§ Given passage
Written by Mark Kantrowitz | Updated May 18, 2022

Gather around. We have wonderful news!

The solution to the student loan problem is simple and straightforward. It is amazing that nobody has thought of this solution previously, when it is such an obvious fix for the student loan crisis.

From now on, let’s refer to student loans as snarks (with apologies to Lewis Carroll). Then, we will no longer have a student loan problem, but a snark problem.

Instead of having to pass legislation to prevent loan sharking, policymakers will have to pass legislation that bans snark sharking. Doesn’t that sound so much better?

Plus, instead of having student loans charge interest, recipients of a snark will merely have to pay a snark premium. That’s definitely an improvement.

Since snarks are a new and innovative solution to the student loan problem, there is not yet any research on the impact of snarks on college graduation rates, job placement rates and income after graduation. It is too soon to tell whether snarks cause delays in marriage, home ownership or other life-cycle events, so let’s just assume that they don’t.

Lines of data:
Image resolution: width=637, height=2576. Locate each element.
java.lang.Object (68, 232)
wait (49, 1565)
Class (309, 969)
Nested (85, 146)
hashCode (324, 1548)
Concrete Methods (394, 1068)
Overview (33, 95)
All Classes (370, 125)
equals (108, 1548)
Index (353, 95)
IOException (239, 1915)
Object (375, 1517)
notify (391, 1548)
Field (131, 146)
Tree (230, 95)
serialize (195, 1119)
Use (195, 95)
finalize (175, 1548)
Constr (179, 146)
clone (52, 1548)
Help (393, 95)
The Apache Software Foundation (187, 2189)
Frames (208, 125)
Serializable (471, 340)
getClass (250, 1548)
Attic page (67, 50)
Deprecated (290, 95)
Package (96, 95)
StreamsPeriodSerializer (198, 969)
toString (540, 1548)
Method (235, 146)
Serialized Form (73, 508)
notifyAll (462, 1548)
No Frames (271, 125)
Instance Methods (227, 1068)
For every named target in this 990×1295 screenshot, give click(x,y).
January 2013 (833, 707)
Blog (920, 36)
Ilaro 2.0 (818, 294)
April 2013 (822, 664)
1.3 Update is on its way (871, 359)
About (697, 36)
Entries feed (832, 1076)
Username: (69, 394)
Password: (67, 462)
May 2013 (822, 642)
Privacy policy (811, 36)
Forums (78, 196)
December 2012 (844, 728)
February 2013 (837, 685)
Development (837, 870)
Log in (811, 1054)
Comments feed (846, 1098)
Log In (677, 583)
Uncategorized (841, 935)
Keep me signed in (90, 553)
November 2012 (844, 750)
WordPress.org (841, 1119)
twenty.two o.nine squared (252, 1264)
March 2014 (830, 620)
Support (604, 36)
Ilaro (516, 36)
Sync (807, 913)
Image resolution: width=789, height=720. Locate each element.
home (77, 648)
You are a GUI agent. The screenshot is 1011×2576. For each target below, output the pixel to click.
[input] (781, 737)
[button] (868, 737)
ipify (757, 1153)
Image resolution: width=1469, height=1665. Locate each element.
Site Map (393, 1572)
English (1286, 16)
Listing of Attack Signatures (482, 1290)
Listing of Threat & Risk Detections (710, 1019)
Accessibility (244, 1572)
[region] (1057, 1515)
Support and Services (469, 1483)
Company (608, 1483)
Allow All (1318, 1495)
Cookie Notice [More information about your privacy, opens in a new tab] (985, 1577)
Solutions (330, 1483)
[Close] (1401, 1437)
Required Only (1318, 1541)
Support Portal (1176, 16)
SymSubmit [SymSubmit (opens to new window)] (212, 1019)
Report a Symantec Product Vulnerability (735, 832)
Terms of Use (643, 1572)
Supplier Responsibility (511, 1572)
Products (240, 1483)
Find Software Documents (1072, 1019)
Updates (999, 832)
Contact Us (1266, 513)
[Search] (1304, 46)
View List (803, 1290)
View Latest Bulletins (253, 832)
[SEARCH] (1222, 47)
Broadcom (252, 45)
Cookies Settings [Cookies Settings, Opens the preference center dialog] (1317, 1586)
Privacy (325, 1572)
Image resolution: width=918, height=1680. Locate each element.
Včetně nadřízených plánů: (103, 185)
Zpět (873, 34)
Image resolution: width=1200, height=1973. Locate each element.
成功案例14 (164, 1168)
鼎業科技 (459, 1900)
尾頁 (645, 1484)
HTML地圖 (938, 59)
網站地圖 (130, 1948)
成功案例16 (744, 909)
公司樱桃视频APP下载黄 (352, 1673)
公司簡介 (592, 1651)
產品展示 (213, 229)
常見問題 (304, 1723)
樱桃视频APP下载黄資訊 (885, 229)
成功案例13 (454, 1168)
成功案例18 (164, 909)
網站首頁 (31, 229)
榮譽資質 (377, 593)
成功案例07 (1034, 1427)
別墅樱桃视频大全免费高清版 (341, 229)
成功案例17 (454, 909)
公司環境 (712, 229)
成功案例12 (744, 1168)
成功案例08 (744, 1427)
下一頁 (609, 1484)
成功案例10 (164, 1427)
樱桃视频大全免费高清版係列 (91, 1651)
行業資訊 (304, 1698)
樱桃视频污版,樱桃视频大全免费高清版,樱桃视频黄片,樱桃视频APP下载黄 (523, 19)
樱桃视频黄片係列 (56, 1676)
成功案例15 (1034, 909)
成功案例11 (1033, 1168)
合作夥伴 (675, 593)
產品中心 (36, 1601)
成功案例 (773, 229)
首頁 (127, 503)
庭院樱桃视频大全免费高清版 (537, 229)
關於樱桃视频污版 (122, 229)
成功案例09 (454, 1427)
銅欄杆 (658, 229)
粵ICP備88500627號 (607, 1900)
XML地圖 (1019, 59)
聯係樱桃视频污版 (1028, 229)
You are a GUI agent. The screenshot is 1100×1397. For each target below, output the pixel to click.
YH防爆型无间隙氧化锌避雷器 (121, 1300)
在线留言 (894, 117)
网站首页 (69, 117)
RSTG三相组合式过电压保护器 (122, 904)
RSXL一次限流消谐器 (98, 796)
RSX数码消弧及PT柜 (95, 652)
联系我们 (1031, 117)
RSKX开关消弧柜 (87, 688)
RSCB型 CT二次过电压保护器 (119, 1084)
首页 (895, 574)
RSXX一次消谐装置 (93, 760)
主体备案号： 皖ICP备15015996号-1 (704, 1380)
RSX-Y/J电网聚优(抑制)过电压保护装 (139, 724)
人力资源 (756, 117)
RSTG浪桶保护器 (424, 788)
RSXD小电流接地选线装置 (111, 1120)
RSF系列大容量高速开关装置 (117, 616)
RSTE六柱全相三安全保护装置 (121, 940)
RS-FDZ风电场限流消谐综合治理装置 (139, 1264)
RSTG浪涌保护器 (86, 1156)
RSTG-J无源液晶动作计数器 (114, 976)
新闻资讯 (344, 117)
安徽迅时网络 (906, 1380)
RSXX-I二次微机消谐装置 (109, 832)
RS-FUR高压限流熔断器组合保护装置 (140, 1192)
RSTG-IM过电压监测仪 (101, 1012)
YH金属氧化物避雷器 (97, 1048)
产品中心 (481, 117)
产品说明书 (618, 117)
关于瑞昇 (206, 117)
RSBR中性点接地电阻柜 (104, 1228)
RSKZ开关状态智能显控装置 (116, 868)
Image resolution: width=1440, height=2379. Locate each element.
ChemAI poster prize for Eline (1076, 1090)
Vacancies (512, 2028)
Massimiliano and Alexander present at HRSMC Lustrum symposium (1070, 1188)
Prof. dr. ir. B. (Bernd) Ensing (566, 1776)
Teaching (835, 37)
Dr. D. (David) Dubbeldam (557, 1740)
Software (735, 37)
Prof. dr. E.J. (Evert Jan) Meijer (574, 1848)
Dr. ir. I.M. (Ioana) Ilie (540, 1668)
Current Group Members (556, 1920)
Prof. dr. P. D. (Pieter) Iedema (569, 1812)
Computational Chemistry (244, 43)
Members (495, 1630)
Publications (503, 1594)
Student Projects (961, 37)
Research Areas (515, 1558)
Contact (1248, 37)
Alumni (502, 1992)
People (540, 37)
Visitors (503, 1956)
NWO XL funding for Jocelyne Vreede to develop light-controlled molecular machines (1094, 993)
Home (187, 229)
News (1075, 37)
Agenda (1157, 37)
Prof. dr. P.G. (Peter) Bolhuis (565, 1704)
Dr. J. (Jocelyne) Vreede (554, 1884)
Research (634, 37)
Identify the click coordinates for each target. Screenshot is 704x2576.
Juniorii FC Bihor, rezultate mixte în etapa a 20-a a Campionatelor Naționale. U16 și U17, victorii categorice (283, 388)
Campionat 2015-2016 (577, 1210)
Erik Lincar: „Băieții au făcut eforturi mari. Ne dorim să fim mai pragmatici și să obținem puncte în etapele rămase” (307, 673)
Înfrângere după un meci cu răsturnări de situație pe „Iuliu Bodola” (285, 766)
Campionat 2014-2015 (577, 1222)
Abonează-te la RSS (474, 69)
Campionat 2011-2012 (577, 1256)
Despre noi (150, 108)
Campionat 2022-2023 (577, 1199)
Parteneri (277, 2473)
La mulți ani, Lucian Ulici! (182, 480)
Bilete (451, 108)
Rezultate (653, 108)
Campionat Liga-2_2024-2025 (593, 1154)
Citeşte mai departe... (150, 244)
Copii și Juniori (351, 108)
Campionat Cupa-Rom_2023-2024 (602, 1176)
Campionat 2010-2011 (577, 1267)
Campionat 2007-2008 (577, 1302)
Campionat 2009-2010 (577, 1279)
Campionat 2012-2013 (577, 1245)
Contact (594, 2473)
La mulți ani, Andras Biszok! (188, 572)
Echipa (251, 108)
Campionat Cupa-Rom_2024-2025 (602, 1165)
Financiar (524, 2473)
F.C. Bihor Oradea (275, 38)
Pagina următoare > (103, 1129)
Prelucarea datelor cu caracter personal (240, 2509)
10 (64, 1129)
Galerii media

§ Your goal
Transcribe the passage on snarks from "Plus, instead of" to "that they don’t.". These records were taken from a separate source.

§ Reply to the exercise
Plus, instead of having student loans charge interest, recipients of a snark will merely have to pay a snark premium. That’s definitely an improvement.

Since snarks are a new and innovative solution to the student loan problem, there is not yet any research on the impact of snarks on college graduation rates, job placement rates and income after graduation. It is too soon to tell whether snarks cause delays in marriage, home ownership or other life-cycle events, so let’s just assume that they don’t.